Brotherston, the son of former Highlands councillors Ken and Marie Brotherston, was charged Sept. 22, with three counts of assault causing bodily harm to a woman on March 28, 2016, in Saanich.
Hill was charged with assaulting the woman on the same day by threatening her with a dog.
The charges were stayed on March 29, said Dan McLaughlin, communications counsel for the B.C. Prosecution Service. “Shortly before that time, the Crown had become aware that the main witness and complainant on the file was deceased,” McLaughlin said.
After his arrest on the charges, Brotherston was denied bail and remained in custody at the Vancouver Island Regional Correctional Centre. He appealed to the B.C. Supreme Court and was released on $100,000 bail on Jan. 26.
It’s just the latest chapter in Brotherston’s brushes with the law.

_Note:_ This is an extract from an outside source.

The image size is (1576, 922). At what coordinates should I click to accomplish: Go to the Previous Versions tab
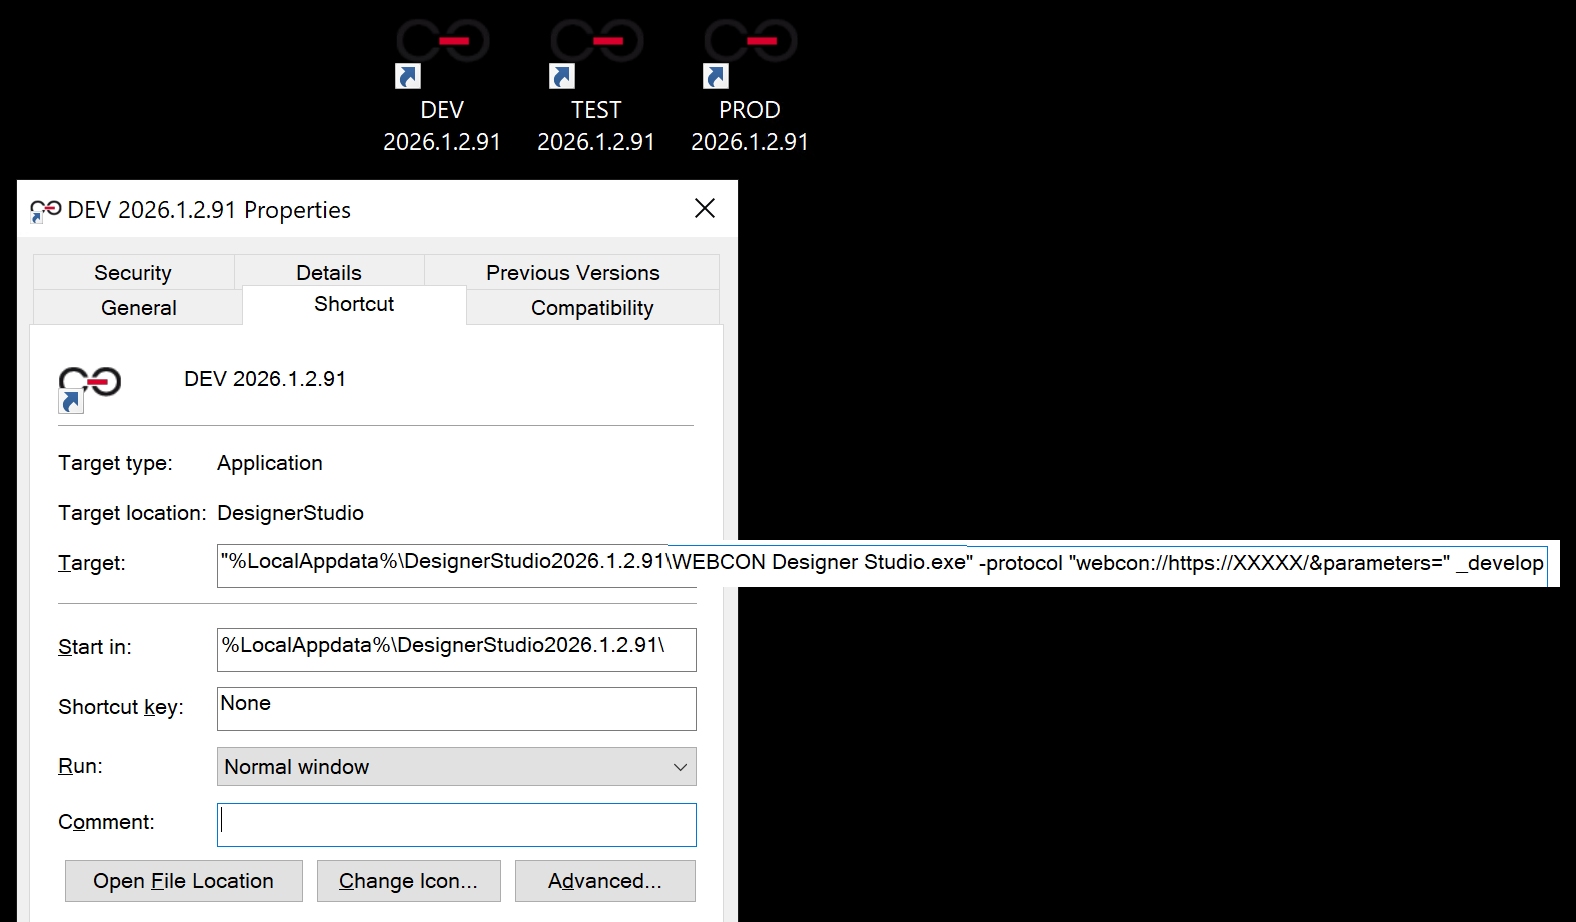572,273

In February 2014, Gregory Brotherston was acquitted of breaking into the trailer of an elderly Langford man and robbing him of his debit card and PIN in the early hours of Oct. 6, 2012. The elderly man died before the case went to trial.
Four years before that acquittal, Brotherston, his father, Ken Sr., and his brother, Ken Jr., who died recently, were found not guilty of second-degree murder in the death of Keith Taylor of Colwood.
A judge found Ken Sr. acted in self-defence, believing that Taylor, who was high on crack cocaine, would kill him when he came at him with a gun, then a knife, on May 30, 2008.
The judge dismissed seconddegree murder charges against the sons on the basis that they were assisting their father’s self-defence.